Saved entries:
Content starts

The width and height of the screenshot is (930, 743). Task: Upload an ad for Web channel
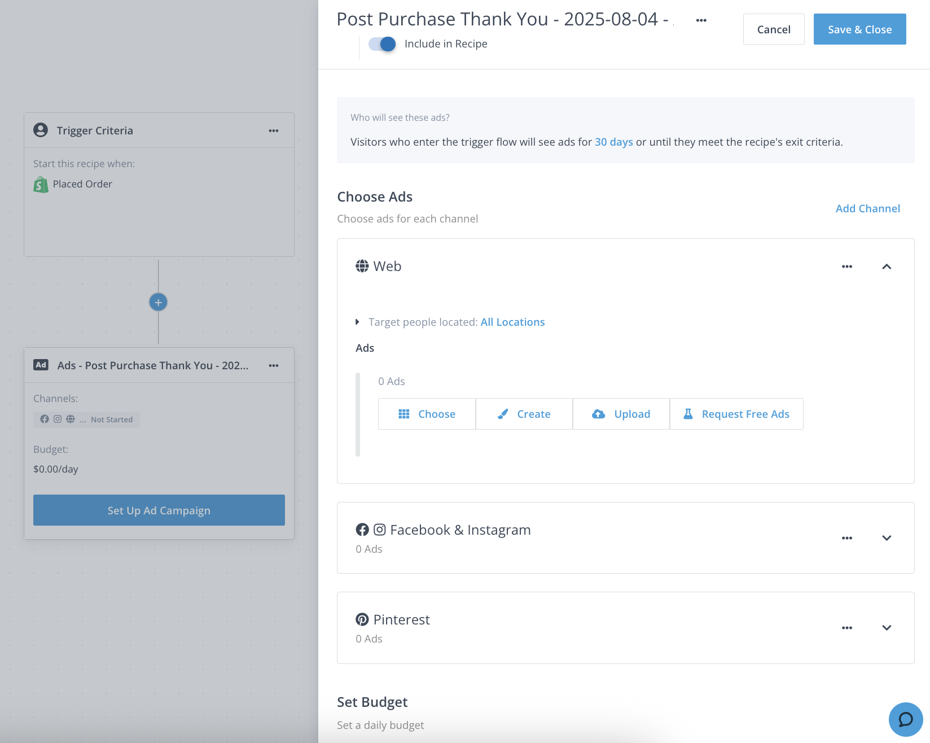621,414
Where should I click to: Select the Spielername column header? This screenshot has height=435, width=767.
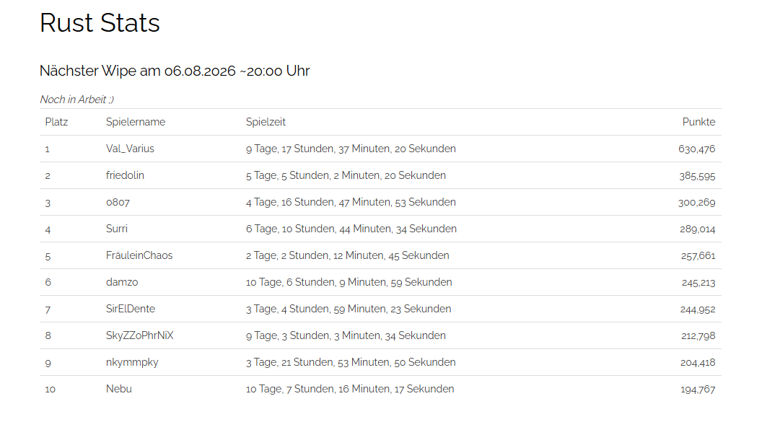136,122
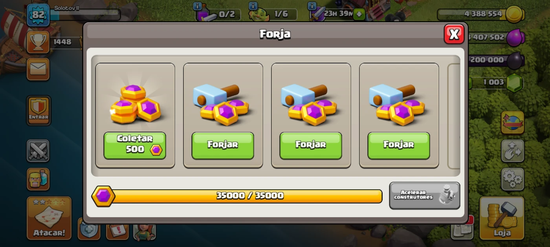
Task: Tap the middle Forjar button
Action: pyautogui.click(x=311, y=145)
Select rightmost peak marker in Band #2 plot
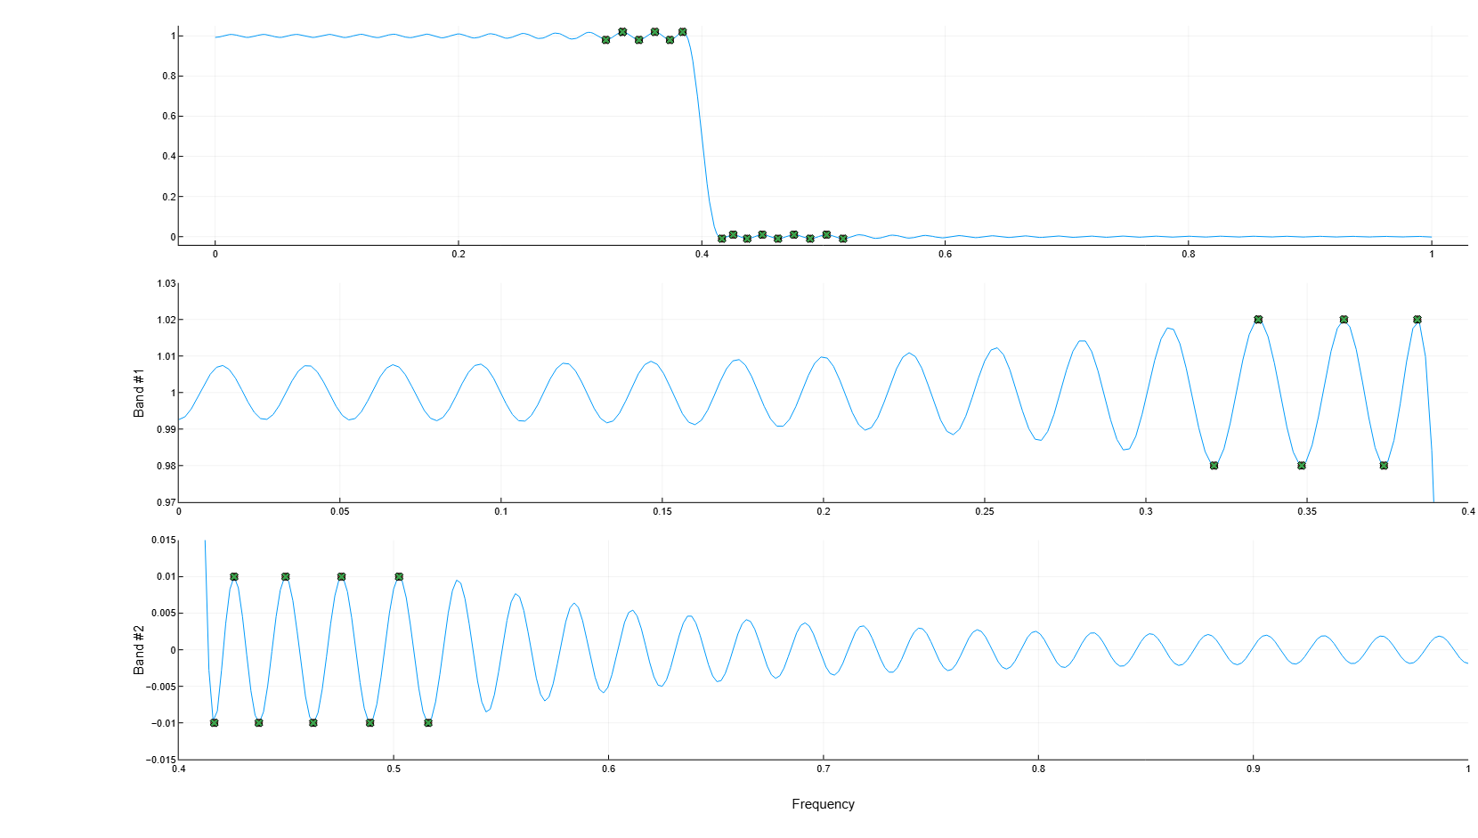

Content ends

**Task:** The answer must be the entries above, printed exactly, with no pictures.

**Written solution:**
The width and height of the screenshot is (930, 743). Task: Upload an ad for Web channel
621,414
Where should I click to: Select the Spielername column header? This screenshot has height=435, width=767.
136,122
Task: Tap the middle Forjar button
Action: pyautogui.click(x=311, y=145)
Select rightmost peak marker in Band #2 plot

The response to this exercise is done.